Create a partitioned OSS foreign table based on the key fields of log data shipped by Log Service. Example:

CREATE FOREIGN TABLE userlogin (
        uid integer,
        name character varying,
        source integer,
        logindate timestamp without time zone,
        "date" int
) SERVER oss_serv OPTIONS (
    dir 'adbpgossfdw/',
    format 'text'
)
PARTITION BY LIST ("date")
(
        VALUES ('202002'), 
        VALUES ('202003')       
)

Query and analyze the execution plan of a SELECT statement on the log data shipped by Log Service.

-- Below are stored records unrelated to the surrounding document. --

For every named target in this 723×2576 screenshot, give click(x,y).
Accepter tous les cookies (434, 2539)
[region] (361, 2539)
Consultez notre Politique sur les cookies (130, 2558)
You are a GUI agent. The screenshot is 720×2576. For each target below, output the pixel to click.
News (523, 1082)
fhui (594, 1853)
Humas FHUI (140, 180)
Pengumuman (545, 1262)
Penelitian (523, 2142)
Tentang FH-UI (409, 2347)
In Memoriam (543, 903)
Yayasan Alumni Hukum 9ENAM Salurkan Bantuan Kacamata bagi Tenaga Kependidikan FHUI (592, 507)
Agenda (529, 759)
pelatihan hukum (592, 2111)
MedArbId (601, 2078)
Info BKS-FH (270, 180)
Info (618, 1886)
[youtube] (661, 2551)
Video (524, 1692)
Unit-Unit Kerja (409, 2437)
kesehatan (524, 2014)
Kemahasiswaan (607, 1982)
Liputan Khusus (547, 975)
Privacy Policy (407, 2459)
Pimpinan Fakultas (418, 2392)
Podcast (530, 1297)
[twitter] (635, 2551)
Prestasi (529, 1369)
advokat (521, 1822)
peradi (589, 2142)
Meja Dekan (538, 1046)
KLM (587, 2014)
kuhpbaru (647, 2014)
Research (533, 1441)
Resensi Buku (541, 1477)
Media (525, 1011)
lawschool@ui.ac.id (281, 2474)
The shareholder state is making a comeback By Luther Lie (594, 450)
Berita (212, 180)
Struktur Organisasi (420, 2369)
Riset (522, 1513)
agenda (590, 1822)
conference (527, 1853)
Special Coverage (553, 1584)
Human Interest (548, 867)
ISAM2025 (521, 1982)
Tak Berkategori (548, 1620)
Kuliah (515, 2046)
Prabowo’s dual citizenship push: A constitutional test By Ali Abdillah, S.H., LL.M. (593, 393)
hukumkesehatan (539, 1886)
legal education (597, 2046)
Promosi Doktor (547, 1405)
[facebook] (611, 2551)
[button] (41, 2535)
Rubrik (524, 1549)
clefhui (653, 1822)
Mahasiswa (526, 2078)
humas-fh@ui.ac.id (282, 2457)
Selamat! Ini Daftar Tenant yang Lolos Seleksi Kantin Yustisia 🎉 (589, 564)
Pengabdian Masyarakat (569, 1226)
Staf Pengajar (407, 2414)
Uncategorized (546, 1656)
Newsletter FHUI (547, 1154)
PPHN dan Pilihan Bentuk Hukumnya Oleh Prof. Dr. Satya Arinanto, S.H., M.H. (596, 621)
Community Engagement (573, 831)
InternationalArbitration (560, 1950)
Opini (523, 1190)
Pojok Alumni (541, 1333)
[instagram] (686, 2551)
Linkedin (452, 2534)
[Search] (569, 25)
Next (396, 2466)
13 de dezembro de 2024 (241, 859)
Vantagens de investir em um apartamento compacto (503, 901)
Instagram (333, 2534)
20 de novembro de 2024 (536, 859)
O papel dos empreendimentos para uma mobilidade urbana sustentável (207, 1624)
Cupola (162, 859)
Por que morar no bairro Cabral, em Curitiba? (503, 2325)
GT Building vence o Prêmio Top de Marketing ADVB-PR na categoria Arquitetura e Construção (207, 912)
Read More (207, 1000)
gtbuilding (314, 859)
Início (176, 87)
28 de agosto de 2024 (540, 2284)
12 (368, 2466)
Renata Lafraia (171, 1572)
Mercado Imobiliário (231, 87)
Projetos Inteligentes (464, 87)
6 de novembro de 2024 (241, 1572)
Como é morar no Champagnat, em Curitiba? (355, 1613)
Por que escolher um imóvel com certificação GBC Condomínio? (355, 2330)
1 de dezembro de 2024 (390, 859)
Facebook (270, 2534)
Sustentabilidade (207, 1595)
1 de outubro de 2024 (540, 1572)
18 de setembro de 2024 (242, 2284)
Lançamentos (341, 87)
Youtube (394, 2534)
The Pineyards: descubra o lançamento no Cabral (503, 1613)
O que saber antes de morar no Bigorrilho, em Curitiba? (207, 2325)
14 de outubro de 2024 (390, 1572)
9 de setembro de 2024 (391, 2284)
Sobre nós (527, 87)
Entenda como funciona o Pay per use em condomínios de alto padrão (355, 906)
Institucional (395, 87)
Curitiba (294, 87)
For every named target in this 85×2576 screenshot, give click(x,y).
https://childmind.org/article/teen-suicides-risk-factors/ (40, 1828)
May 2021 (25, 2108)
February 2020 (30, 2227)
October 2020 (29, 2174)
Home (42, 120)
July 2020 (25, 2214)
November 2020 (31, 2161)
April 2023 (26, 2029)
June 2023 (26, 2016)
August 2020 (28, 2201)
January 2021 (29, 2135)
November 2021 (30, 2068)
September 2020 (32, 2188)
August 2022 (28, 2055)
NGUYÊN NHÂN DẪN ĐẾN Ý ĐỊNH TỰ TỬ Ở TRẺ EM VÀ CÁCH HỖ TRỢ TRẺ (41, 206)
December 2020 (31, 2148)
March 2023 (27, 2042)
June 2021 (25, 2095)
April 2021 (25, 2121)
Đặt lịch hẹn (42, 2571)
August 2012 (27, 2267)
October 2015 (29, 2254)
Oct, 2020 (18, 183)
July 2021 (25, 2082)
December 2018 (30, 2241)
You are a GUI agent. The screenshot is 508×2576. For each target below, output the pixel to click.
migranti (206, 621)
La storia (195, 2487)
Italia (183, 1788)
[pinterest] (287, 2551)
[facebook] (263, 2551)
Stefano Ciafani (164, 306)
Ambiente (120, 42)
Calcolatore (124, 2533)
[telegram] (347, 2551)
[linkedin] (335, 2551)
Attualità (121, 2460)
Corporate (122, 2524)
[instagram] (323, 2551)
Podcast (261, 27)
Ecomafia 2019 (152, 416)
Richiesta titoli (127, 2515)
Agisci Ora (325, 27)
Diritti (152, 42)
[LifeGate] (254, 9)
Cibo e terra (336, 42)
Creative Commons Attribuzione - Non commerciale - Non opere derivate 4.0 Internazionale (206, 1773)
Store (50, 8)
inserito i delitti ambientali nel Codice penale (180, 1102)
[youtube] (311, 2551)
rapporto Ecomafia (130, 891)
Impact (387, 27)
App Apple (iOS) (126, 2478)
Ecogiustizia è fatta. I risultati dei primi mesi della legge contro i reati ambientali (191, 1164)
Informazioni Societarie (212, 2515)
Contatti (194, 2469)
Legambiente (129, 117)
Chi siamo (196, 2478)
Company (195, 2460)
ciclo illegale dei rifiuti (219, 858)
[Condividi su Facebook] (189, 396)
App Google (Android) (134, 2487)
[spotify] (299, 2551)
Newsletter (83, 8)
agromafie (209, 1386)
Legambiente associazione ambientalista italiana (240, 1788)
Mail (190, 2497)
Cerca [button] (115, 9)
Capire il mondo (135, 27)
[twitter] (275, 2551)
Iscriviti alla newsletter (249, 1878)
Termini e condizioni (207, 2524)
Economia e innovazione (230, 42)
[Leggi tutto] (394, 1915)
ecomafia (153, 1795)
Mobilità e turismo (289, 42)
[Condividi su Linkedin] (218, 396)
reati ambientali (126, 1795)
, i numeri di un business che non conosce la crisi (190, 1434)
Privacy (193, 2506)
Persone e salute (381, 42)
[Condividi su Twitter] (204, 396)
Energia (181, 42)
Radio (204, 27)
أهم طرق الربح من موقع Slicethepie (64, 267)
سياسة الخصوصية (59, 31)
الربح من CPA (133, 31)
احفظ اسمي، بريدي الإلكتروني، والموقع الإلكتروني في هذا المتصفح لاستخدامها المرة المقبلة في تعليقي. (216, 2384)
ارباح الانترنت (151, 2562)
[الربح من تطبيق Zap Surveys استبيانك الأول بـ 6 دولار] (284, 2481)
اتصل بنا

For example, assume that you want to query the total number of user logons in February 2022.

EXPLAIN SELECT uid, count(uid) FROM userlogin WHERE "date" = 202002 GROUP BY uid;

The following information is returned:

                                                                            QUERY PLAN                                                                             
-------------------------------------------------------------------------------------------------------------------------------------------------------------------
 Gather Motion 3:1  (slice2; segments: 3)  (cost=5135.10..5145.10 rows=1000 width=12)
   ->  HashAggregate  (cost=5135.10..5145.10 rows=334 width=12)
         Group Key: userlogin_1_prt_1.uid
         ->  Redistribute Motion 3:3  (slice1; segments: 3)  (cost=5100.10..5120.10 rows=334 width=12)
               Hash Key: userlogin_1_prt_1.uid
               -> HashAggregate  (cost=5100.10..5100.10 rows=334 width=12)
                     Group Key: userlogin_1_prt_1.uid
                     ->t;  Append  (cost=0.00..100.10 rows=333334 width=4)
                           ->  Foreign Scan on userlogin_1_prt_1  (cost=0.00..100.10 rows=333334 width=4)
                                 Filter: (date = 202002)
                                 Oss Url: endpoint=oss-cn-hangzhou-zmf-internal.aliyuncs.com bucket=adbpg-regress dir=adbpgossfdw/date=202002/ filetype=plain|text
                                 Oss Parallel (Max 4) Get: total 0 file(s) with 0 bytes byte(s).
 Optimizer: Postgres query optimizer
(13 rows)

The returned information shows that only data in the date=202002 directory needs to be scanned. The less data scanned, the higher the query efficiency.